2. There is bureaucracy involved but you manage if you just get yourself into it. Good accountant helps. Taxation is not rocket science. Pricing is something I guess one learns only by doing.
3. Coming up with ideas and concepts is the best job ever. You also need people skills to make this work. But this kind of work is made for someone with a slight attention deficit because you have to stay alert and keep numerous balls in the air simultaneously.
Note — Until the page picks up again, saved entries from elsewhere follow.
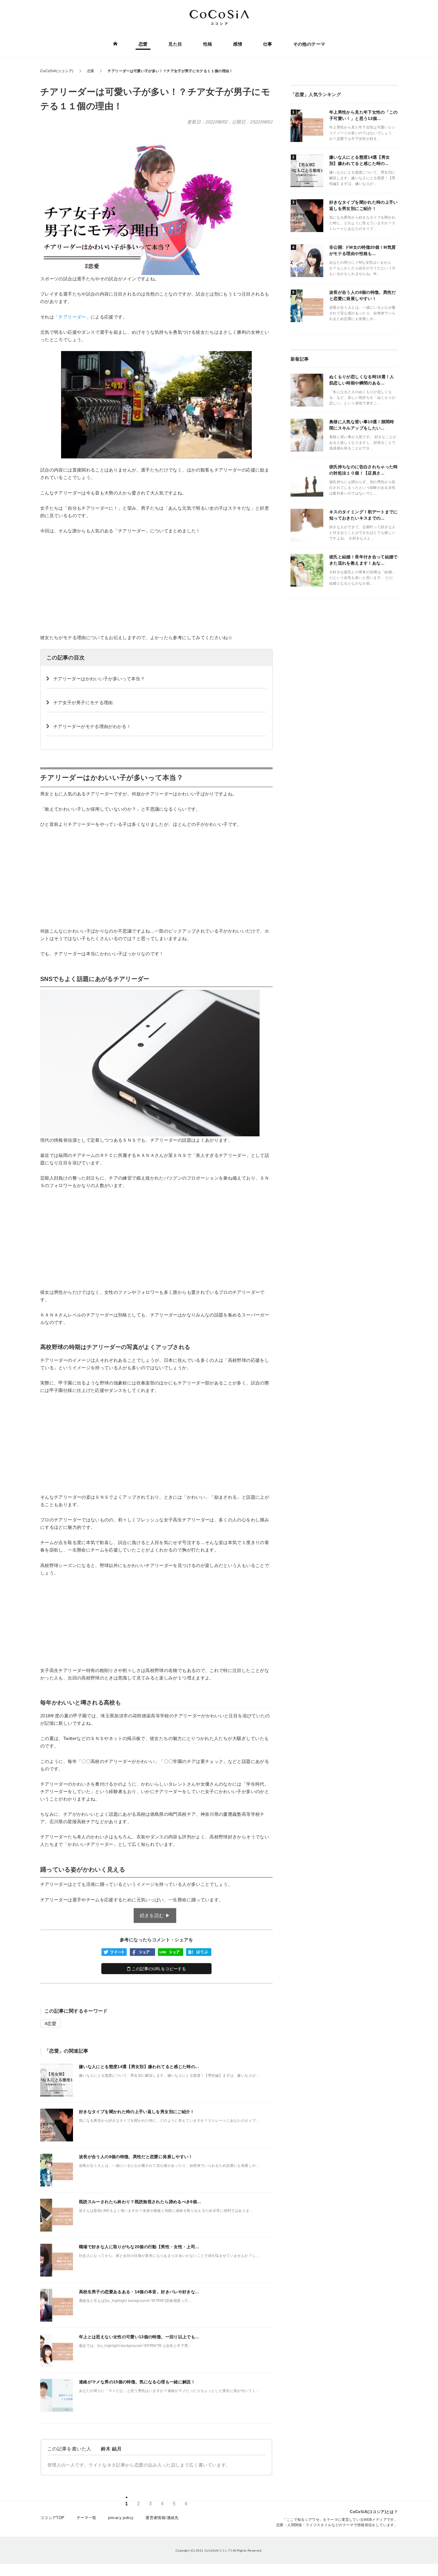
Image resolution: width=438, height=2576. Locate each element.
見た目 (175, 44)
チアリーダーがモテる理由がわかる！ (92, 726)
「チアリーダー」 (72, 316)
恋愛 (143, 44)
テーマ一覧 (87, 2518)
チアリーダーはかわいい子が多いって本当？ (99, 678)
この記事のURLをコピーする (158, 1968)
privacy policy (120, 2518)
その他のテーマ (309, 44)
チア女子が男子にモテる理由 (83, 702)
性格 (207, 44)
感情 (237, 44)
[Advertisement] (156, 584)
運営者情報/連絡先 (161, 2518)
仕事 (267, 44)
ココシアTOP (52, 2518)
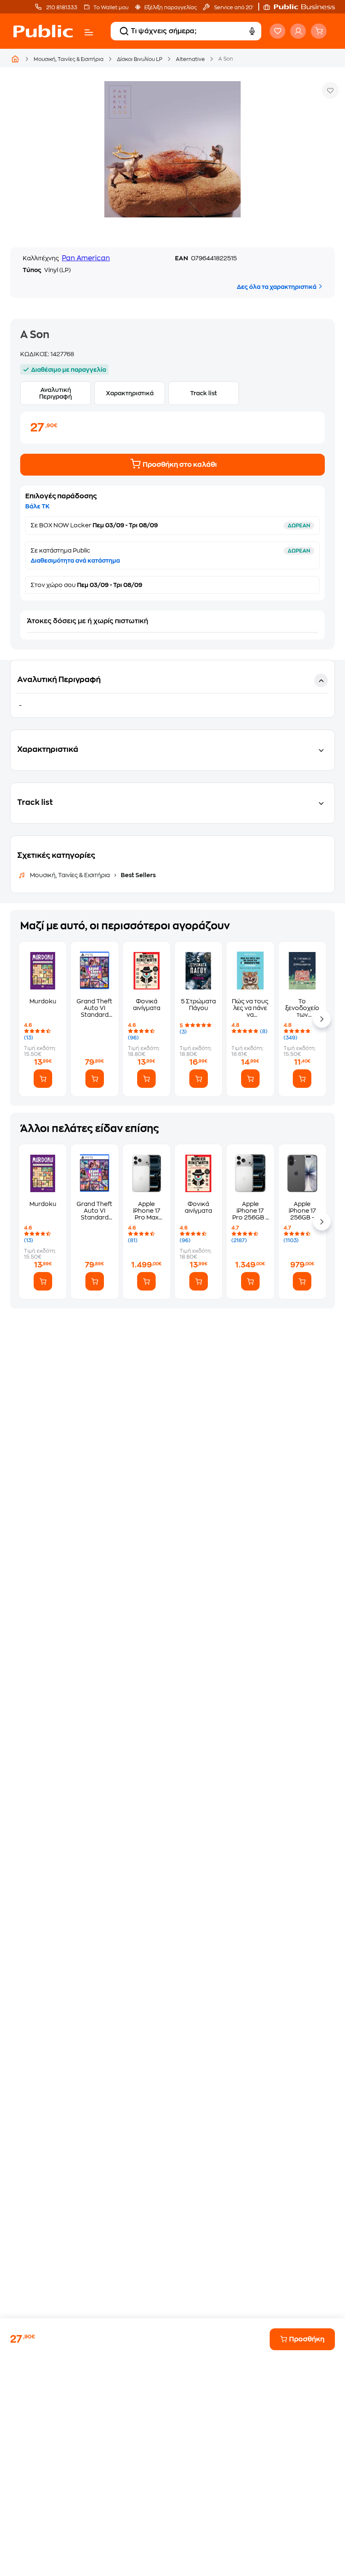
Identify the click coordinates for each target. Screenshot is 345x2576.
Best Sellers (137, 875)
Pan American (86, 258)
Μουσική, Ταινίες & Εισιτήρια (69, 59)
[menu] (89, 32)
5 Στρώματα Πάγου (198, 1004)
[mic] (252, 31)
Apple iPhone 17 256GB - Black (302, 1211)
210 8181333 (61, 7)
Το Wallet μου (110, 7)
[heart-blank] (277, 31)
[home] (43, 31)
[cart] (318, 31)
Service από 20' (233, 7)
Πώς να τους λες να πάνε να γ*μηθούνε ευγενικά (250, 1008)
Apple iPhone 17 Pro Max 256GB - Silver (146, 1211)
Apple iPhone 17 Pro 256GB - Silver (250, 1211)
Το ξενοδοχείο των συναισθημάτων (302, 1008)
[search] (124, 31)
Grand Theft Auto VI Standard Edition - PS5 (94, 1008)
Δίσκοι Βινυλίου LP (139, 59)
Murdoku (42, 1001)
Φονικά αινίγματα (146, 1004)
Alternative (190, 59)
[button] (303, 7)
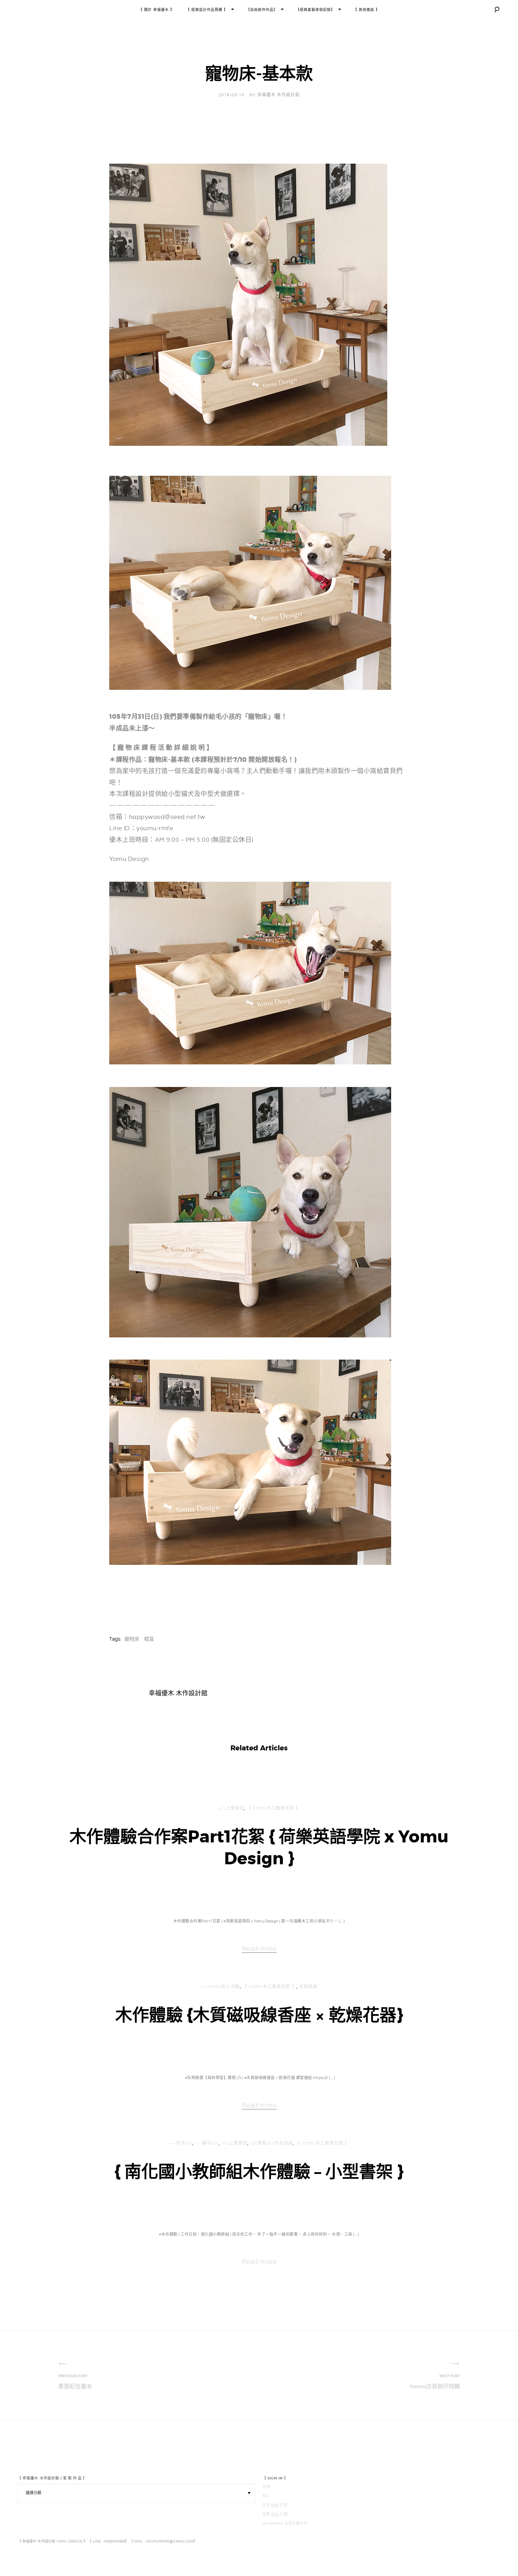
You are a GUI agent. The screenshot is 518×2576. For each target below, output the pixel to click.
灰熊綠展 (308, 1987)
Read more (259, 1948)
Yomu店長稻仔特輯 (434, 2386)
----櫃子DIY (207, 2143)
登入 (266, 2496)
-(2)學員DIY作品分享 (271, 2143)
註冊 (266, 2487)
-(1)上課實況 (231, 1808)
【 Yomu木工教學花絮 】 (273, 1808)
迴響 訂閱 (275, 2514)
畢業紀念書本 (75, 2386)
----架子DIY (180, 2143)
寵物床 (131, 1639)
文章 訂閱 (275, 2505)
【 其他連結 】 (366, 9)
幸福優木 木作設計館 (278, 95)
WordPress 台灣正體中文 (285, 2523)
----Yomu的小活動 (220, 1987)
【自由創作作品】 (261, 9)
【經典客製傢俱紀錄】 (315, 9)
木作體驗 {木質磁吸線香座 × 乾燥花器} (259, 2015)
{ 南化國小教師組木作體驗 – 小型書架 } (259, 2172)
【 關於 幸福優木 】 (156, 9)
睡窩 (149, 1639)
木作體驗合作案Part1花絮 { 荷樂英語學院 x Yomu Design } (259, 1848)
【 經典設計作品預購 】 (207, 9)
So here is my Going Up and Going Down list from the first month:

GOING UP
- Lähivakuutus and Fennia: extremely good service doing exactly what an insurance company should do: take the worry away. Understanding that the salesperson should be the one knowing their product catalogue, not the customer.
- Cafes: I find writing in a cafe often more productive than at home. The buzz and soundbites from random discussions are inspiring.
- Verottaja: The Finnish tax authority has one of the clearest website around and superb customer service on the phone. Governmental excellence if you ask me. One of those things where regionalisation of phone service works - the ladies answering the phone outside the capital region are so relaxed and kind of motherly. "Don´t you worry, dear, it is all going to work out."
- Home food: Making pulla, macaroni casserole, meatloaf, meat balls with brown sauce and baking your own pizza is a splendid exercise after a long day in front of the computer.
- K-Market Kamppi: Sometimes size matters. When you have a big space in the centre, you can provide your customers with affordable organic products, fresh fruit and vegetables, great selection of beer and helpful meat&fish desk. Placing this market on top of the bus station and a metro stop is a wise choice.
- Demos Helsinki: cooking up a number of projects with them. People having this fresh and inspiring view on climate change and citizenship are hard to find.
- Blogs: Only now when I have more time for content, I realise really how great blogs there are out there. Some witty, some informative. Looking constantly for more but my current ones are there on the left hand side.
- Public transport: In Amsterdam I barely used public transport. But I must say that Helsinki has a punctual, well-planned and relatively affordable public transport system. HKL is the best argument against buying a car. And it is so much easier to read a book on a tram than on the bike.

GOING DOWN

- Nordea and OP-Pohjola: The beautiful idea of providing bank and insurance services from the same counter leads to the people at the counter not knowing the basics of the products they are selling and asking the customer to identify the products from their product catalogue. And hey, giving a pile of terms and conditions is not customer service - I could have printed them myself.
- Sonera: changing from Elisa to Sonera (for the iPhone) did not start too well. They for some bizarre reason "forgot" to process my application for two weeks and then I need to wait for my new phone for 3 weeks. What is the logic in individuals getting their phone directly in the store and business customers having to wait for weeks?

So all and all, we are strongly on the plus side. Next month should land a few big projects so we are all set to make this work.